Reproduce each of the following records verbatim, line for line, without altering any character.

start Source data

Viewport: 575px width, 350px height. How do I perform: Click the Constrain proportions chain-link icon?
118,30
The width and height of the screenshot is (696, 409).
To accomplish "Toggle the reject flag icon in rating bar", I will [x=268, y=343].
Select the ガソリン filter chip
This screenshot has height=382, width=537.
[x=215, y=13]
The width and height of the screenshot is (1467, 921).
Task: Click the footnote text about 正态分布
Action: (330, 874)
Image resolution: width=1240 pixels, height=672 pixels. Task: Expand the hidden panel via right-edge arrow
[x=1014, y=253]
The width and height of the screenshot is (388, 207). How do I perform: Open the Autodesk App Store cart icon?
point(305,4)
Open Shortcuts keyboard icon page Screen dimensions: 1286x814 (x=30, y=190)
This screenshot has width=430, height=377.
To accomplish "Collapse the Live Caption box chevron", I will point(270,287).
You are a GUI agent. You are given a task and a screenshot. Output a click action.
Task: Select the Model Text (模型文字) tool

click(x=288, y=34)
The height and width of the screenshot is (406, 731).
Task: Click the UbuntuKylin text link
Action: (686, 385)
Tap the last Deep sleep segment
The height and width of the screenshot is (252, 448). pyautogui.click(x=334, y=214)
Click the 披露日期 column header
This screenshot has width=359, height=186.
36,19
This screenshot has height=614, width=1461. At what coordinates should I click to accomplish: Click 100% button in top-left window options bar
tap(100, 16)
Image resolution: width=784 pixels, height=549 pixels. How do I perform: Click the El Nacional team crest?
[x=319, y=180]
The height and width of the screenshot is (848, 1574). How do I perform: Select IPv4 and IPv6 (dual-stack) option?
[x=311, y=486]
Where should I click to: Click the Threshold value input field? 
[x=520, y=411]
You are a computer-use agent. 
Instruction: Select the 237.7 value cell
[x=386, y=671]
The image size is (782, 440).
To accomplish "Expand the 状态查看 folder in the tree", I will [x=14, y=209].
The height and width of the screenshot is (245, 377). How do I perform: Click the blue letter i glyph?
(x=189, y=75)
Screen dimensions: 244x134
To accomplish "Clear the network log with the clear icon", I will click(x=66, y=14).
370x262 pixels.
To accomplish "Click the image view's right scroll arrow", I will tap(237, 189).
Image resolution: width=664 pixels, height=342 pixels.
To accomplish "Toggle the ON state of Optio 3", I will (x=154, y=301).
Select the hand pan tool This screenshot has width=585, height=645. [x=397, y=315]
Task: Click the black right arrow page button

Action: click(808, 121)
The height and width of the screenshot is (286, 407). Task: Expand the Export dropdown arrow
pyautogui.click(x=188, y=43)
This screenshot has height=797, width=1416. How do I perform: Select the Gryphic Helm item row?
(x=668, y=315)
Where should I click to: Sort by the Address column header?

end Source data

> Final answer:
Viewport: 575px width, 350px height. How do I perform: Click the Constrain proportions chain-link icon?
118,30
The width and height of the screenshot is (696, 409).
To accomplish "Toggle the reject flag icon in rating bar", I will [x=268, y=343].
Select the ガソリン filter chip
This screenshot has height=382, width=537.
[x=215, y=13]
The width and height of the screenshot is (1467, 921).
Task: Click the footnote text about 正态分布
Action: (330, 874)
Image resolution: width=1240 pixels, height=672 pixels. Task: Expand the hidden panel via right-edge arrow
[x=1014, y=253]
The width and height of the screenshot is (388, 207). How do I perform: Open the Autodesk App Store cart icon?
point(305,4)
Open Shortcuts keyboard icon page Screen dimensions: 1286x814 (x=30, y=190)
This screenshot has width=430, height=377.
To accomplish "Collapse the Live Caption box chevron", I will point(270,287).
You are a GUI agent. You are given a task and a screenshot. Output a click action.
Task: Select the Model Text (模型文字) tool

click(x=288, y=34)
The height and width of the screenshot is (406, 731).
Task: Click the UbuntuKylin text link
Action: (686, 385)
Tap the last Deep sleep segment
The height and width of the screenshot is (252, 448). pyautogui.click(x=334, y=214)
Click the 披露日期 column header
This screenshot has width=359, height=186.
36,19
This screenshot has height=614, width=1461. At what coordinates should I click to accomplish: Click 100% button in top-left window options bar
tap(100, 16)
Image resolution: width=784 pixels, height=549 pixels. How do I perform: Click the El Nacional team crest?
[x=319, y=180]
The height and width of the screenshot is (848, 1574). How do I perform: Select IPv4 and IPv6 (dual-stack) option?
[x=311, y=486]
Where should I click to: Click the Threshold value input field? 
[x=520, y=411]
You are a computer-use agent. 
Instruction: Select the 237.7 value cell
[x=386, y=671]
The image size is (782, 440).
To accomplish "Expand the 状态查看 folder in the tree", I will [x=14, y=209].
The height and width of the screenshot is (245, 377). How do I perform: Click the blue letter i glyph?
(x=189, y=75)
Screen dimensions: 244x134
To accomplish "Clear the network log with the clear icon", I will click(x=66, y=14).
370x262 pixels.
To accomplish "Click the image view's right scroll arrow", I will tap(237, 189).
Image resolution: width=664 pixels, height=342 pixels.
To accomplish "Toggle the ON state of Optio 3", I will (x=154, y=301).
Select the hand pan tool This screenshot has width=585, height=645. [x=397, y=315]
Task: Click the black right arrow page button

Action: click(808, 121)
The height and width of the screenshot is (286, 407). Task: Expand the Export dropdown arrow
pyautogui.click(x=188, y=43)
This screenshot has height=797, width=1416. How do I perform: Select the Gryphic Helm item row?
(x=668, y=315)
Where should I click to: Sort by the Address column header?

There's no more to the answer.